もはや意味の無い僅かな抵抗をしつつベッドから体を降ろす。
4時ごろまでFPSのオンラインゲームで外国人相手にf××k、f××kと撃ち合っていたのが今はニチアサを見せられている。
これを悪夢と言わずになんと言うのか。

「今週の『甲殻戦士 クラスタシア』楽しみだね。裏切ったレッド、どうなるのかなー」

「……ハセちゃん、これ5人ともレッドなんだけど」

布団を畳み終えたハセちゃんが私を持ち上げて膝の上に乗せる。

「幼稚園の先生が言ってたけどお遊戯会でケンカにならないから楽なんだって」

言いたい事はそうじゃないし言いたい事もあるけれど面倒なのでこのまま黙って見ることにした。

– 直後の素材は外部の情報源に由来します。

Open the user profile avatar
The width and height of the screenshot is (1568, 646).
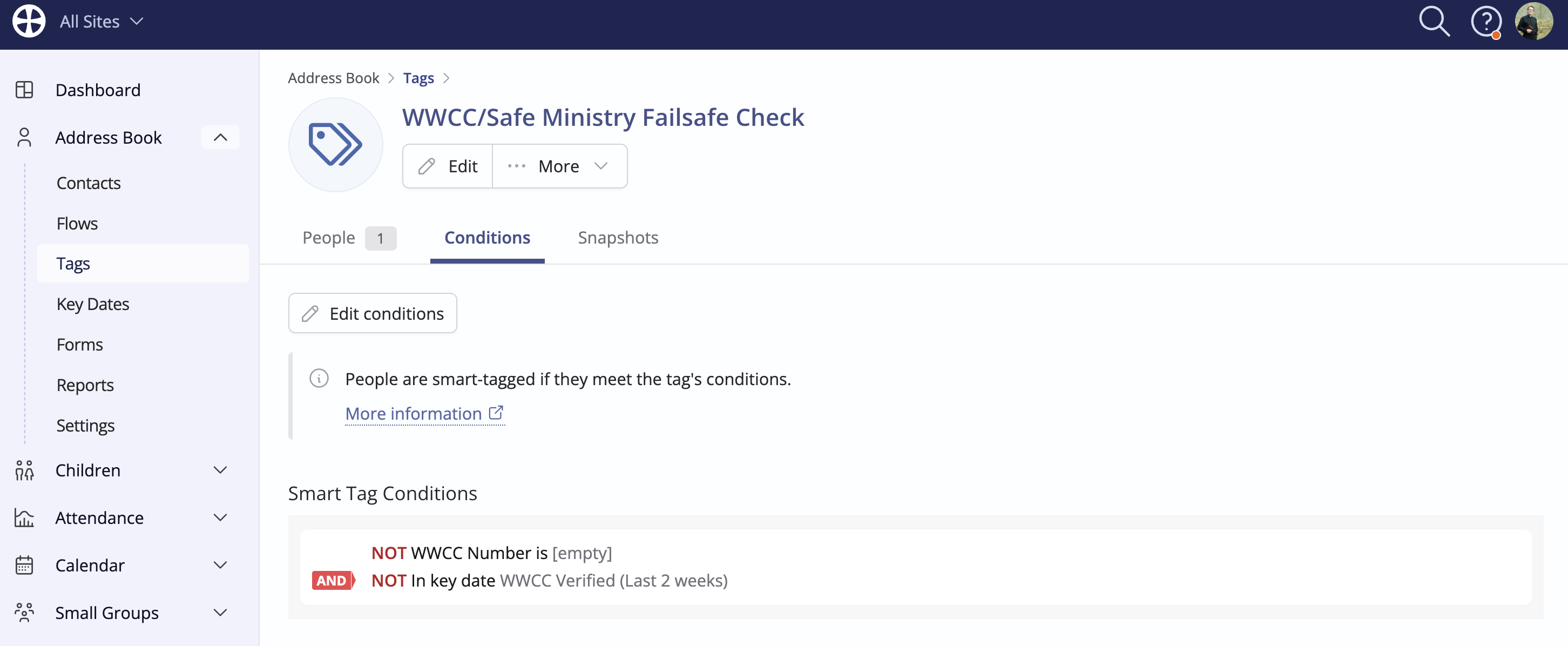click(1534, 21)
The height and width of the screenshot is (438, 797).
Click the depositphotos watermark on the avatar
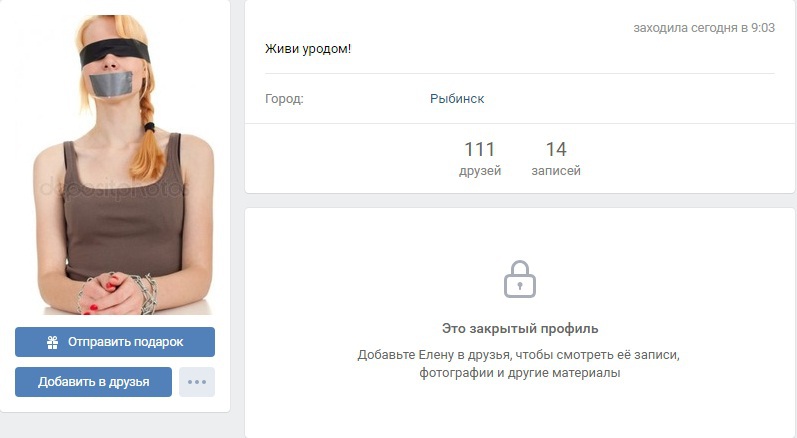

あれから一時間、ハセちゃんに抱きかかえられたままキッズアニメを見終えた。
肩に顎を乗せないで欲しい、重たい。

「はー……今週のも良かったなー。うちの弟たちも見てくれればいいのになー」

一人でうんうんと頷いているハセちゃんから逃れようと腕を伸ばす…が、捕まった。

「エビちゃんみたいな妹が欲しかったなー、もうエビちゃんが妹でいいや」

後ろから抱きかかえた状態で体のあちこちを撫で回される。

パチンッ

指を鳴らして抵抗する。

「どうせ私はハセちゃんみたいにスタイル良くないし、小さいし」

「それがイイんじゃない」

分かっていたが無駄な抵抗だった。こうなると甘んじて頬ずりを受け止めるしかない。
一通り愛でられたあとにハセちゃんが文化祭の話を切り出した。

「エビちゃん、今度学校で文化祭やるじゃん?」

「……うん」

「その出し物に『人気者コンテスト』、あるじゃん?」

「……うん」

「あれに出ることになったから、準備しておいてね」

「……がんばってね」

「? 出るんだよ?」

「……うん、がんばってね」

「いや、エビちゃんが」

「……うん?」


パチンッ

私は両手でハセちゃんの頬を勢いよく叩いた。